Встречали, Новый год, мы у нее дома; медленно кружась в ритмах вальса, как бы привыкая держаться вместе. Это закрепилось уже в ту волшебную ночь, когда меня начали преследовать местные парни. Они, пристроившись сзади к нам, делали мне подножки. НН меня придерживала, чтоб я удержался на ногах. Похоже, что приставленный ко мне стукач, потеряв меня из виду при подготовке к празднованию всем классом, наконец-то вышел на то, куда мы — втроем — неожиданно смылись — смог найти двух свободных холуев и отправить их к двору НН. Я до сих пор могу смаковать этим эпизодом, как мы с НН ходим по пустынной, очищенной от снега, улице, напротив ее двора, а за нами по пятам, бродят два здоровых, колхозных дебила, и все время пытаются заплести мне ноги. Зрелище — эпическое для любого украинского села в ту пору.

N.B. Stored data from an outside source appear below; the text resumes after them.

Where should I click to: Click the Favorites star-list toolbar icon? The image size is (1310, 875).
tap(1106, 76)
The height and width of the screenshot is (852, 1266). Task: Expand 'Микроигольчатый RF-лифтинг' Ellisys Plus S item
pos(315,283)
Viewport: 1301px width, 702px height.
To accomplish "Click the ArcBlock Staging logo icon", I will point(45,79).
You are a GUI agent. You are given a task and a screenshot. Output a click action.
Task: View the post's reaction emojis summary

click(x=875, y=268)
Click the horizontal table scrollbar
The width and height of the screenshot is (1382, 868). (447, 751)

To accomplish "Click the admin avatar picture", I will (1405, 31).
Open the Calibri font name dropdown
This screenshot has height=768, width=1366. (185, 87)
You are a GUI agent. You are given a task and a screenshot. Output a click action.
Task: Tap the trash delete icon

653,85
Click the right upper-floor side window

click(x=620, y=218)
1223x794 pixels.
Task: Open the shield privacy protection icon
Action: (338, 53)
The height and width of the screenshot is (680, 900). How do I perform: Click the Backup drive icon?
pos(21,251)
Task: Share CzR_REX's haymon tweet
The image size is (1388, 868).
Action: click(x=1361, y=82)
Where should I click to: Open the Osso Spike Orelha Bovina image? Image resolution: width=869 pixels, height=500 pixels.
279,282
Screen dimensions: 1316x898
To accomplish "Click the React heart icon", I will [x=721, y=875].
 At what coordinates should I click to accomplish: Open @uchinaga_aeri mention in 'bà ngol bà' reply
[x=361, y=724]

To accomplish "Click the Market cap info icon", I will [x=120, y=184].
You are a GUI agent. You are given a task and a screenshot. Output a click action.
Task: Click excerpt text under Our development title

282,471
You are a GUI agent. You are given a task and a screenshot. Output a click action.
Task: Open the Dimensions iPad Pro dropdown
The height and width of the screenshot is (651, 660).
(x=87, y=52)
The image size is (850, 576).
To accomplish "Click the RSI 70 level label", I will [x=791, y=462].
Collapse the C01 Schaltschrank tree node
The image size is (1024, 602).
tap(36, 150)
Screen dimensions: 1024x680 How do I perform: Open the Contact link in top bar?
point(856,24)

Это происходило в соседнем селе, в котором, я — в середине семидесятых, — вынужден был учиться в старших классах. Так бы все и продолжалось, пока бы я твердо не стал на ноги.
Прошло больше месяца — пока я решился на первый поцелуй. Это случилось уже на исходе февраля. До конца марта, я был полон ощущением счастья. Этого ощущения не могли поколебать даже сплетни о ней, которые распускали специально для меня. Этим трудно было поколебать мою уверенность в чистоте НН; хотя — признаюсь — было очень обидно «слушать» тех, кто казалось был близок ко мне. Старшие сексоты, таких, и использовали в этих провокациях. Скоро эти сплетни, прекратились для меня. Я был непоколебим относительно НН. Я, (безумно), любил ее. Потому отбрасывал любые пошлости на самом начальном этапе, не давая им превращаться в нравственную грязь. Я даже предупредил НН, относительно подружки стукача (Кальсона), которая взялась опекать ее со своей гоп-компанией. На второй день, НН чуть ли не в слезах, объясняла мне, что Люба невиноватая, что меня избили из-за нее солдаты-стройбатовцы, поскольку она об этом ничего не знала. Это был интересный случай. Блудливая Мамонша, влюбила в себя стукача Кальсона, и они решили натравить на меня солдат. “Вызывая ревность” в одного из них (Сосновского), она начала крутиться возле меня; тот ударил меня по физиономии, что у меня в глазах засветилось. В это время, к ее Кальсону, для отвода подозрений, приставал какой-то другой солдат. Обидно, не за что получить удар по лицу за то, что кто-то должен отчитаться перед куратором — хахалем его матери.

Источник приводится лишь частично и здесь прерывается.